Fichte greatly admired the coherence of the quasi-mathematically structured “system” of Spinoza’s Ethics, even though he strenuously objected to Spinoza’s determinism. In his early work, he announces the objective of constructing a “system of freedom” that would be some sort of inverse of Spinoza’s. Rather than following Spinoza’s quasi-mathematical method of presentation, Fichte proceeded more informally. He was influenced by the early Kant interpreter K. L. Reinhold’s claim that philosophy should be derived from a single principle, and aimed to put this into practice with his notion of the universal “I” as the principle.

Schelling inherited the rhetorical emphasis on a system from Fichte (e.g., one of the works of his early period was entitled Presentation of My Own System), but in general was a less rigorous thinker.

Hegel also inherited the rhetorical emphasis on a system, but aimed to be more rigorous than Fichte. At the same time he expands upon Kant’s criticism of the quasi-mathematical presentation in Spinoza, and explicitly rejects Reinhold’s view that philosophy should be derived from a single principle.
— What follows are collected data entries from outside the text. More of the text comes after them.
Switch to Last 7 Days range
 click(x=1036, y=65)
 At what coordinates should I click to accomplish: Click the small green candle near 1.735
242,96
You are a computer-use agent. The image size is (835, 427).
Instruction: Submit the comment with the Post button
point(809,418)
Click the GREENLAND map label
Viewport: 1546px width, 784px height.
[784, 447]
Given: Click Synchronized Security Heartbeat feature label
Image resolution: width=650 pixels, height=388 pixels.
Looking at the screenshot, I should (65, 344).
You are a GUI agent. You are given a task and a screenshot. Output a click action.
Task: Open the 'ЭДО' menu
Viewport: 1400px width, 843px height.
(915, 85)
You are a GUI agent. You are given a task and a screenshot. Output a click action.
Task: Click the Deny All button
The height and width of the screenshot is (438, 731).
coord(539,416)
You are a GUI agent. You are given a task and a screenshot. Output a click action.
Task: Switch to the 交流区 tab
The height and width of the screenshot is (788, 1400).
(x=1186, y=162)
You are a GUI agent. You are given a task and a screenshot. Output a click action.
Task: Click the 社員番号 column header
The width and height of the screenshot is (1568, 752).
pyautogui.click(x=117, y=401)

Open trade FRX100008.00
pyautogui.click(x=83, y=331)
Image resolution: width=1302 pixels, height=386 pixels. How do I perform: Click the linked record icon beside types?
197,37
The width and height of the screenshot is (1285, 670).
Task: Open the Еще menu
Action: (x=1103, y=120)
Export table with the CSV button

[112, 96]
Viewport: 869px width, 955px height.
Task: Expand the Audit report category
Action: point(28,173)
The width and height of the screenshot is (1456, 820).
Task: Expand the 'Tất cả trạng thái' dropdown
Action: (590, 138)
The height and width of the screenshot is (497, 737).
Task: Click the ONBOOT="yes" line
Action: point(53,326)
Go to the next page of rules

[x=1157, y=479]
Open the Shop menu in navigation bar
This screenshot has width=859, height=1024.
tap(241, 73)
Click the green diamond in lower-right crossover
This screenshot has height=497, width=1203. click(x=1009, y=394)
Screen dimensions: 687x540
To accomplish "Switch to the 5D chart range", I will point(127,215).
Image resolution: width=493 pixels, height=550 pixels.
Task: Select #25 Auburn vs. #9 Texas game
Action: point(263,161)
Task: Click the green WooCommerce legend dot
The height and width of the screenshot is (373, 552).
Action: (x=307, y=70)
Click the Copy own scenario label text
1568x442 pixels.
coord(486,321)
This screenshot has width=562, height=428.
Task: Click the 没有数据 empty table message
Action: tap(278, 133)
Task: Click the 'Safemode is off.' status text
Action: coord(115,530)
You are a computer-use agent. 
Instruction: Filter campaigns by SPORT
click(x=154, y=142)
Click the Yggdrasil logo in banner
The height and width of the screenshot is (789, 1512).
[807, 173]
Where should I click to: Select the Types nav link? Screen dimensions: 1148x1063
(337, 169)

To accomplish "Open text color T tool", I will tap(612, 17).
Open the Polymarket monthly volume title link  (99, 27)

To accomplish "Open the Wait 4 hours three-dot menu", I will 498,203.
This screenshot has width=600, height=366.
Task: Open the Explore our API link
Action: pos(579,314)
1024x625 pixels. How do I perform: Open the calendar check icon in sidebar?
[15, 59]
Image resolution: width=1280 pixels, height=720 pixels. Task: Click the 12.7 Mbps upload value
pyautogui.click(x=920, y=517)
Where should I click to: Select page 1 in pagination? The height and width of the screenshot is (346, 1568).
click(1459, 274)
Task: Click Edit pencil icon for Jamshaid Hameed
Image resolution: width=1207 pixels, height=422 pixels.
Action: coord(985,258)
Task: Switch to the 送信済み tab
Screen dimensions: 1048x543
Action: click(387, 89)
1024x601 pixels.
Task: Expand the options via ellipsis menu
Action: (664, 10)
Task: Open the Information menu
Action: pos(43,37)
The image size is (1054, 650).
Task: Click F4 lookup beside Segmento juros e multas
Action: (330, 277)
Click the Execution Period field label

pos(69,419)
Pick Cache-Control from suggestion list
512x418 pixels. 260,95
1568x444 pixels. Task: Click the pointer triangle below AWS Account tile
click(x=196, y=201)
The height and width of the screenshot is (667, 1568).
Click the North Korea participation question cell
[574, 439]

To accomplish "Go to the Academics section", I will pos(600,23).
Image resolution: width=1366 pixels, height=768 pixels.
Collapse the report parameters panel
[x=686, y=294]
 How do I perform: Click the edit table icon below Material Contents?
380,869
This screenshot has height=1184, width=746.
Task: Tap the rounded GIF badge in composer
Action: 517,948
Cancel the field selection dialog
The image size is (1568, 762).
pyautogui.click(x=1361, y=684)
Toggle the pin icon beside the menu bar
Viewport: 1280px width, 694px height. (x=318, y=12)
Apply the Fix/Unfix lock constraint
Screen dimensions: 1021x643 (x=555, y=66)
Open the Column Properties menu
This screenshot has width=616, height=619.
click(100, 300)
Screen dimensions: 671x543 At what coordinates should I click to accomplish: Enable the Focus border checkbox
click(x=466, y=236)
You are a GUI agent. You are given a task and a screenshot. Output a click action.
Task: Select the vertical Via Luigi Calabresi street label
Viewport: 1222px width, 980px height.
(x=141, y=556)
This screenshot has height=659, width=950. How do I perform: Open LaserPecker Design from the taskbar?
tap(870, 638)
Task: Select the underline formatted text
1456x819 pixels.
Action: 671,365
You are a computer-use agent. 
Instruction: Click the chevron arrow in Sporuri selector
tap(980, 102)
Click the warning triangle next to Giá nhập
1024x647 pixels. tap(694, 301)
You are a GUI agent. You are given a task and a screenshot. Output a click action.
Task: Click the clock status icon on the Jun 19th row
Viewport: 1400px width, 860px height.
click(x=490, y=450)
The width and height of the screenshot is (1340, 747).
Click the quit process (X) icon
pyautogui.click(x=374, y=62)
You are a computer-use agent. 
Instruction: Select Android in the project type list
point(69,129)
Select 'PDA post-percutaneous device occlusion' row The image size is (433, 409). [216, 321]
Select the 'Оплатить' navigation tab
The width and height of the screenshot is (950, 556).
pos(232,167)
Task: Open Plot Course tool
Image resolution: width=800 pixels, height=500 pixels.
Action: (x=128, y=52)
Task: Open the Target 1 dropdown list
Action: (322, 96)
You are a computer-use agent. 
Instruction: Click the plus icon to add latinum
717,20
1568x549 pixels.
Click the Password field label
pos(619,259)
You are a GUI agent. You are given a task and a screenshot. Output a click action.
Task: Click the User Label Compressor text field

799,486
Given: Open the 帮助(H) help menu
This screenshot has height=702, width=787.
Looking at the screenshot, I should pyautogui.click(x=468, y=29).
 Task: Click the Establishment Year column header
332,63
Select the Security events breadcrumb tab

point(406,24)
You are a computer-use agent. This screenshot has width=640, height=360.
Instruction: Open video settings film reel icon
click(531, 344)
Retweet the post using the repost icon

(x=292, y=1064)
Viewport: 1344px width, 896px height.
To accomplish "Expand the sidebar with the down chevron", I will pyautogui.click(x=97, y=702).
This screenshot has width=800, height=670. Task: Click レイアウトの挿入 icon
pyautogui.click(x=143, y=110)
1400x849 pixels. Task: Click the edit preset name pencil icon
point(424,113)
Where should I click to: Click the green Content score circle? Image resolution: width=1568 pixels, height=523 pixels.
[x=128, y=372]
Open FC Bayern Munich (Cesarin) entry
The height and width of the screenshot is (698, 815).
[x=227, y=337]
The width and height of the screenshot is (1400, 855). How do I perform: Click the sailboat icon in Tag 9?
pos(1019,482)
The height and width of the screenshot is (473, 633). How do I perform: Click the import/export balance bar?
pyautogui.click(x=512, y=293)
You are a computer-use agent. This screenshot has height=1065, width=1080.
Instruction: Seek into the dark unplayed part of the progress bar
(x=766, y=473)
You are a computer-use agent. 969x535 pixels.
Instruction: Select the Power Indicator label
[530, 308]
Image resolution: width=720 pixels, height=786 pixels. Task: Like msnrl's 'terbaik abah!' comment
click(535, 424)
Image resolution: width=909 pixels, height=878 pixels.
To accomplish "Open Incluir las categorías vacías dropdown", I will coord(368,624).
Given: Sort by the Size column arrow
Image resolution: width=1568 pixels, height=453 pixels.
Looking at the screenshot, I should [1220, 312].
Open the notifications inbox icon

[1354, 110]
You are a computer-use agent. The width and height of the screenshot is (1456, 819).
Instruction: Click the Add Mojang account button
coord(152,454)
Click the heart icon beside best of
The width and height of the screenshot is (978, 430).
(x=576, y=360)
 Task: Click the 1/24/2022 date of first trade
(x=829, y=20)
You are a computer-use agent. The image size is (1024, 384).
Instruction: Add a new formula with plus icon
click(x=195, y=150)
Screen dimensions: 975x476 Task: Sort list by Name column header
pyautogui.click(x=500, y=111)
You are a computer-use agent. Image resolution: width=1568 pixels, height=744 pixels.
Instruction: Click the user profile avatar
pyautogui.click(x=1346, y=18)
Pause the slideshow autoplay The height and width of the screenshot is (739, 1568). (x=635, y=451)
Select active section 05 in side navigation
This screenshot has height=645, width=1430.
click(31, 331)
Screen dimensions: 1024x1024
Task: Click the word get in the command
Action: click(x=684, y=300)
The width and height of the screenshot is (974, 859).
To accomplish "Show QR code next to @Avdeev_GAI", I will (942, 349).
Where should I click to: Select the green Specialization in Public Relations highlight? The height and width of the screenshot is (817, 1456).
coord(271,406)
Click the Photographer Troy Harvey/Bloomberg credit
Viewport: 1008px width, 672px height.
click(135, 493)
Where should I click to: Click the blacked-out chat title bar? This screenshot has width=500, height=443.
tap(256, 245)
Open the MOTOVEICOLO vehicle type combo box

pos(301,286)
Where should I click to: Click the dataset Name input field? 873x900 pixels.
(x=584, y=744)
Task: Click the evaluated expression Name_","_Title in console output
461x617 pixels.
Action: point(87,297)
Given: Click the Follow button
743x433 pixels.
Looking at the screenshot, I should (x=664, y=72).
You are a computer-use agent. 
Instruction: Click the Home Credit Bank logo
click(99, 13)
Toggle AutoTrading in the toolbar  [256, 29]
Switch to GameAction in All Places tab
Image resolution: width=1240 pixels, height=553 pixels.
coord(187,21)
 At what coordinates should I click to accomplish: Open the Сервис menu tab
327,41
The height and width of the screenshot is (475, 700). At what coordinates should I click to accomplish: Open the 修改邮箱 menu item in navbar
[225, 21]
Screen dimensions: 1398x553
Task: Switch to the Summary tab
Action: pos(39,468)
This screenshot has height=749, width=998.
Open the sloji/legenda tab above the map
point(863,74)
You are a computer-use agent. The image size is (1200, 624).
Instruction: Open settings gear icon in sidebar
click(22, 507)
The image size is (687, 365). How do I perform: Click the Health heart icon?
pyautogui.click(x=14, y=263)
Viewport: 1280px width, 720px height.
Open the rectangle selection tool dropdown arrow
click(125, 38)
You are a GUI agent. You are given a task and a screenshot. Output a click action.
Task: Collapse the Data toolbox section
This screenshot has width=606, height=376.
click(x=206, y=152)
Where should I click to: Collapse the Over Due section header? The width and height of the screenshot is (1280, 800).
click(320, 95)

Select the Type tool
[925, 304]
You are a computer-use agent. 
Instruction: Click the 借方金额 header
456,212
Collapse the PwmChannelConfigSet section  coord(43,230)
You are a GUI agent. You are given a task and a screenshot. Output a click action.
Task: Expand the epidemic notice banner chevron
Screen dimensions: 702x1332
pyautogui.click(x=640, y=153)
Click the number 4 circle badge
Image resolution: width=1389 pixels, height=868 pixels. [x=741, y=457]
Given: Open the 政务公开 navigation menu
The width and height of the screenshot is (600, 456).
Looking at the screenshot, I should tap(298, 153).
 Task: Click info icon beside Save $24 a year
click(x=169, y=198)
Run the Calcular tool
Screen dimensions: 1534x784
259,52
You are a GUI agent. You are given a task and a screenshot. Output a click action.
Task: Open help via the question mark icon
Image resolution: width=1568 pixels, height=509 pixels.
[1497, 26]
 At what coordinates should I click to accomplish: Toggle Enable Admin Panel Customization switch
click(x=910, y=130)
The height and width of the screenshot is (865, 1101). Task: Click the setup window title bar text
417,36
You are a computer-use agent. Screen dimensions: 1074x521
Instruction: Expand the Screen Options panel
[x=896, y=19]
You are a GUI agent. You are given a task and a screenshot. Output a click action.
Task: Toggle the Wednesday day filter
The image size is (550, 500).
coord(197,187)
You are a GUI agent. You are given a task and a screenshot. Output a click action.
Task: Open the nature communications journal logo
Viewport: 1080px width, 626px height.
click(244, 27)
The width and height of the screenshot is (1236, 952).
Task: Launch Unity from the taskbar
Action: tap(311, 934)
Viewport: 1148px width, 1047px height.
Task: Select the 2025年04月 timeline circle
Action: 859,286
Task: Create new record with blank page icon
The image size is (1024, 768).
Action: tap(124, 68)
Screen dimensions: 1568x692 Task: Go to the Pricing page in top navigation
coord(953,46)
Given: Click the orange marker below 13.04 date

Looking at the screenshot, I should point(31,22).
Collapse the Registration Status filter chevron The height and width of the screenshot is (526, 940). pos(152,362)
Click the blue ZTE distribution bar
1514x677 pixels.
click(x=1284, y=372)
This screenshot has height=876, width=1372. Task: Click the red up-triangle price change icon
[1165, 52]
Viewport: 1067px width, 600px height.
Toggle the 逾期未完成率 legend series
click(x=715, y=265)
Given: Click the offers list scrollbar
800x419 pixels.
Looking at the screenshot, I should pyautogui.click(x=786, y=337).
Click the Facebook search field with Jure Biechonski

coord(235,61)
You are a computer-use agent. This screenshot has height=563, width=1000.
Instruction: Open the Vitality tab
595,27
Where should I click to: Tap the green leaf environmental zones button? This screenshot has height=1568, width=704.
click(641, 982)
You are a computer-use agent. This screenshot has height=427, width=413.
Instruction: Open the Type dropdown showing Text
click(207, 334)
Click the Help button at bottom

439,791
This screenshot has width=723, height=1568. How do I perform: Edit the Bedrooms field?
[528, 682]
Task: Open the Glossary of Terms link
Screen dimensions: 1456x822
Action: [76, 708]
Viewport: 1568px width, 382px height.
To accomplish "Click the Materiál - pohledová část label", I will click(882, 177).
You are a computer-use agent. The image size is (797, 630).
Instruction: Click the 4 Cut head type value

So, there is a serious question what “system” really means for Hegel.

It is clear from his explicit remarks that he put an extraordinarily high value on the coherence of philosophical thought. The advance of studies of Hegel, especially since the later 20th century, has confirmed that he largely succeeded in putting this into practice. Both his overall thought and his detailed arguments are increasingly recognized as highly coherent.

The historic negative reception of Hegel has consisted largely in caricatures of his systematic ambitions. I call them caricatures because they rely on attributing to Hegel notions of “system” that were not his.

Hegel’s rhetorical emphasis on system, I want to suggest, is a red herring. What really matters in his thought is not “system” but coherence.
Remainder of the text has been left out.